TV service providers face growing pressure on retention and ARPU. These five strategies, from QoE to personalisation to analytics, show how to build sustainable engagement. [Updated May 2026.]5 top tips to increase viewer engagement

For TV service providers, viewer engagement is the most reliable predictor of commercial performance. Engaged subscribers watch more, convert more readily to premium tiers, and retain longer, directly improving Average Revenue Per User (ARPU) and Lifetime Customer Value (LCV). In a market increasingly defined by fragmentation and price sensitivity, especially in some areas of the world, the relationship between engagement and revenue is a critical one.

Parks Associates has found that 30% of US consumers now cite cost savings rather than content as their primary reason for canceling a streaming service, up from 26% in 2020, and nearly one in four cancel immediately after finishing the show they signed up to watch. Meanwhile, again in the US, average household spend on OTT SVOD has fallen from $90 to $63 per month since 2021.

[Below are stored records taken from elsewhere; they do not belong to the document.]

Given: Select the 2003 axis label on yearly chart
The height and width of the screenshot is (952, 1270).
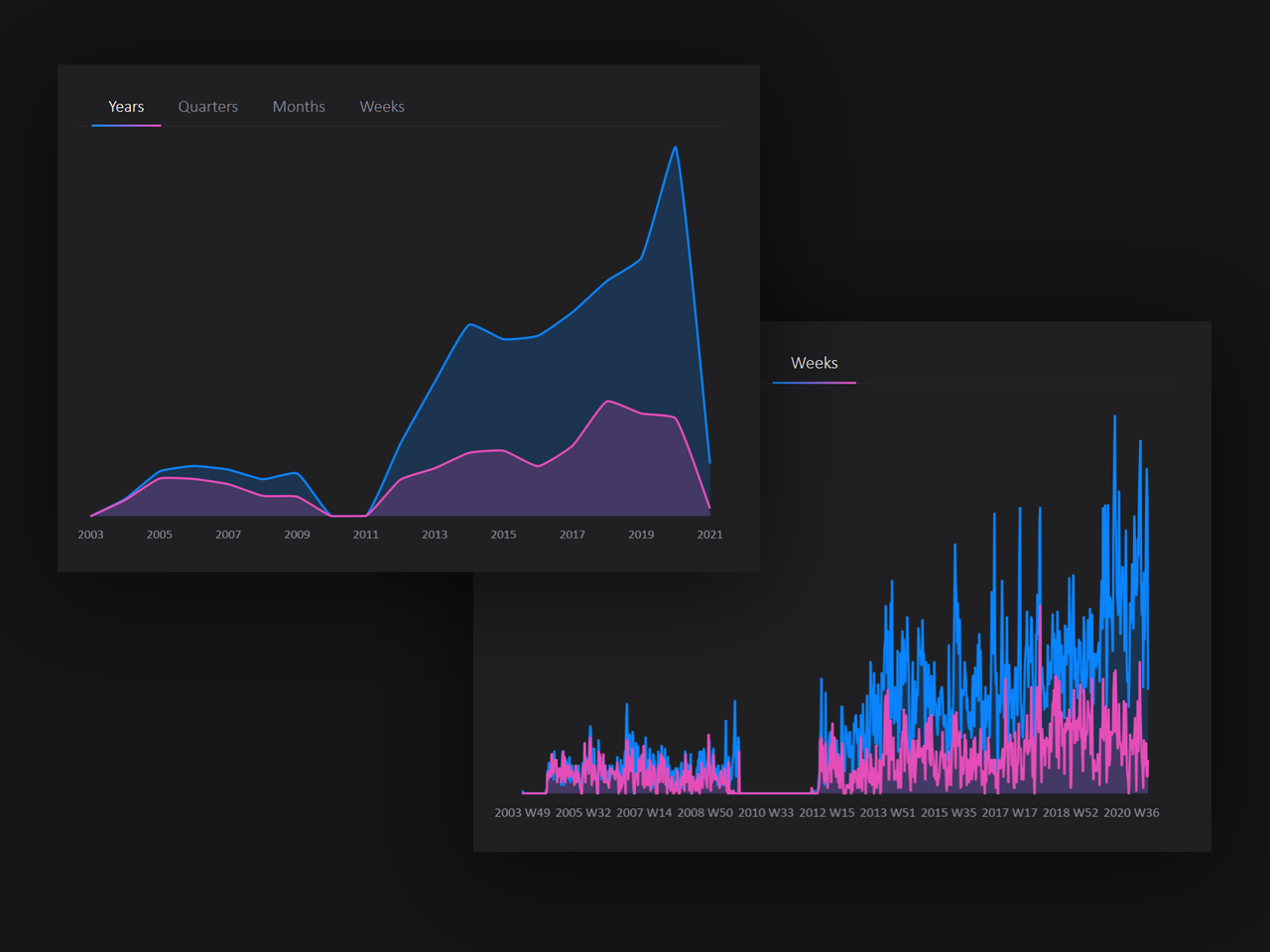Looking at the screenshot, I should coord(90,535).
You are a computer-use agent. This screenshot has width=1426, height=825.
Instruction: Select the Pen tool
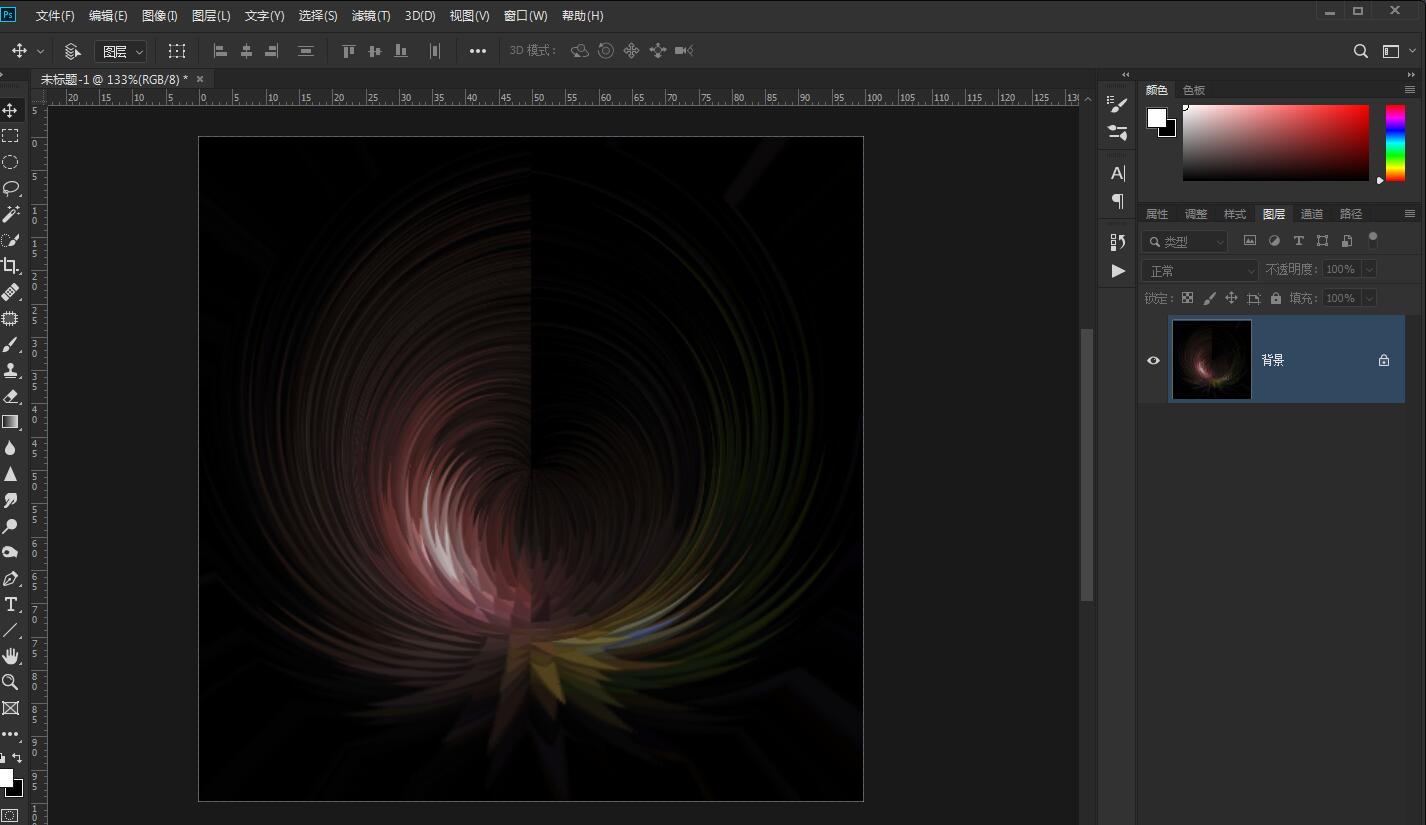[11, 579]
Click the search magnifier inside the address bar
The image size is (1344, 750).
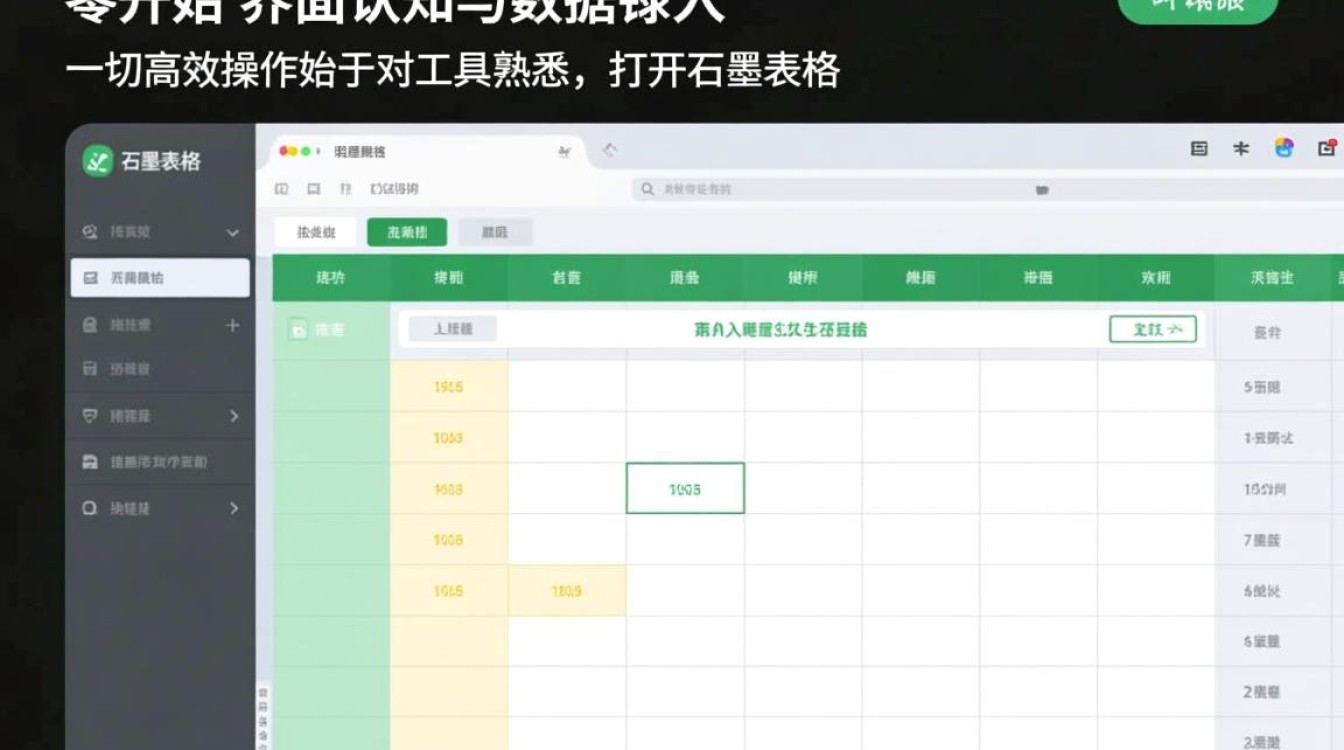(x=648, y=188)
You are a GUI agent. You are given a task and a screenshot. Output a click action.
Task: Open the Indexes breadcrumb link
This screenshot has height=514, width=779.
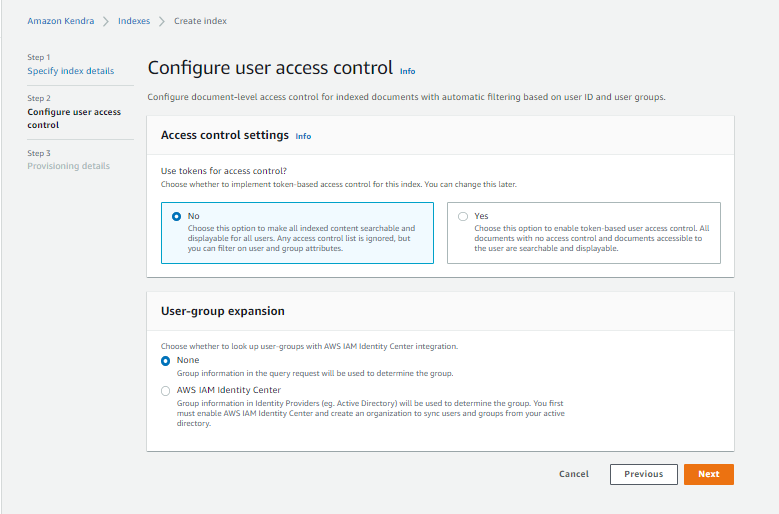pyautogui.click(x=134, y=21)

While stacking in the US remains high, an average of between 4.5 and 5.2 services depending on who is calculating the numbers, it needs to be regnognized that this is an outlier figure. In Europe, the  average number of subscriptions per household is closer to three.

All this goes to show that operators who invest in sustained viewer engagement have a structural advantage in this market. More to the point, there are five proven strategies for building it.

1. Deliver a consistently high-quality viewing experience

 

 

The baseline expectation for any streaming service in 2026 is reliable, high-quality delivery across devices, resolutions, and network conditions. Viewers have little tolerance for buffering, audio sync issues, or visual artifacts, and that tolerance diminishes even further when content is live. As 4K UHD adoption broadens, the benchmark for acceptable quality has risen accordingly, and operators face growing pressure to match that standard in all delivery contexts, whether that be mobile, connected TV, web browser, or via set-top box.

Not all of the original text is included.